Participation in global clinical trials requires an updated infrastructure and facilities.5 The lack of quality and IT infrastructure support for EDC is another area of concern for a number of countries. For example, between 10% and 14% of trial sites in China require computers be supplied compared to 1% and 2% of sites in the United States.6 The majority of trials in the West that use EDC rely heavily on Internet access—something that is not always available in India and other under-developed countries, particularly in remote areas. For instance, Internet access in Asia and Africa is less widespread than in the West (Figure 1). Another concern for companies is whether or not the EDC they choose will integrate with other eClinical products they are using such as clinical trial management systems, interactive voice or web response and electronic patient reported outcomes solutions. And while the CDISC data interchange makes interoperability between vendors products easier, most people in India use Excel spreadsheets or CSV files for the import of external data. Furthermore, affordability to build complex web-based solutions and consistency of Internet services in different regions are some of the major hurdles for use of EDC in India and other similar countries.

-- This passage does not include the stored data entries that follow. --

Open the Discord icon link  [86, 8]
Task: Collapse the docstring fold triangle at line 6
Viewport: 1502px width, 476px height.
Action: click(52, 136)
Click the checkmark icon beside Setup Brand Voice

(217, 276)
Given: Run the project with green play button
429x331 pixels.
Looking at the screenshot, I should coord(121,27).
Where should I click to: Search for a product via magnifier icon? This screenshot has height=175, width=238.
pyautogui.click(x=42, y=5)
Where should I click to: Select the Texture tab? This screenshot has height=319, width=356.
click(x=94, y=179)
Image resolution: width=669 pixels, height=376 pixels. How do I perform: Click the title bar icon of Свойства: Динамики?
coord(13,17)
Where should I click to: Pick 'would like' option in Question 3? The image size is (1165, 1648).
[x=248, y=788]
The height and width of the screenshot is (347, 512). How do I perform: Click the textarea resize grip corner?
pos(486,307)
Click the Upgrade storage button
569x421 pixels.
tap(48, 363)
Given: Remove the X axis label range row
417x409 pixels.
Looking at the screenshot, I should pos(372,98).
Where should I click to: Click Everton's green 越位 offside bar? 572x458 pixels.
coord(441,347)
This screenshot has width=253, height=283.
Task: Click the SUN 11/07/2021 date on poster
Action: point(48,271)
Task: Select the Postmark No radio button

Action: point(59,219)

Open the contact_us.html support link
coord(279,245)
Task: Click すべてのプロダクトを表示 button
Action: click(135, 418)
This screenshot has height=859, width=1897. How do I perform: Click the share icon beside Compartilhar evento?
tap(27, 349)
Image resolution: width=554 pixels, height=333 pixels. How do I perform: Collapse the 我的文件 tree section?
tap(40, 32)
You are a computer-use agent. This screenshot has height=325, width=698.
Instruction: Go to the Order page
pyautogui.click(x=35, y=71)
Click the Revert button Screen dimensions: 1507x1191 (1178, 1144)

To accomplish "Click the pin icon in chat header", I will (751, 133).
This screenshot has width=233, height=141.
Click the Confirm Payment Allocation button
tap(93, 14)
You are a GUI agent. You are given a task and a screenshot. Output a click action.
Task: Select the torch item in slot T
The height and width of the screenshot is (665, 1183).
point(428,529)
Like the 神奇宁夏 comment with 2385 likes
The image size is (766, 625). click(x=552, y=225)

As EDC is comparatively new to the clinical trial industry in emergent regions, healthcare professionals are not very well acquainted with it, and people may require appropriate training in operating the software. But, the emerging countries lack the number of available trainers for this purpose and those available are IT experts having limited knowledge about trial-specific medical parameters, which creates delays in operational activities.
Training to ensure an acceptable level of self-sufficiency is essential for an EDC trial. Training, either standard or custom, must be scheduled at convenient locations and conducted in the local language to ensure that all trial staff understand the application and are comfortable in the use of the technology. If the design of the trial necessitates a unique skill, custom courseware should be developed for that specific functionality.
Although, many global sponsors generally prefer to use EDC for data capturing in nascent countries, local study site issues can affect it. For example, many local sponsors and investigators in India are not ready to use EDC for trials; for them it is more complex.7 They often complain about some systems being too slow to use, unsuitable for use in a busy clinic environment, impossible to use to capture data with a patient in front of them, additional workload, and overall data-entry burden. Like other investigative sites, emerging countries generally have common site staff to handle different trials from different sponsors, with unique software packages for each.
Clinical trials in emerging regions span the healthcare delivery system from local or regional hospitals, to rural care. While working in rural areas, study sites usually suffer from multiple problems such as slow speed of Internet connection, non-availability of dial-up, difficulties in using LAN connection to access EDC websites and existing portability issues that affects data entry directly into the EDC.
Wireless EDC systems have been extremely successful, with the technology showing much promise for running clinical trials in developing countries and areas that lack reliable Internet access. The best way to use fixed telephone lines and cellular phone networks to solve the problem, but the issue of EDC connectivity in regard to reliability remains.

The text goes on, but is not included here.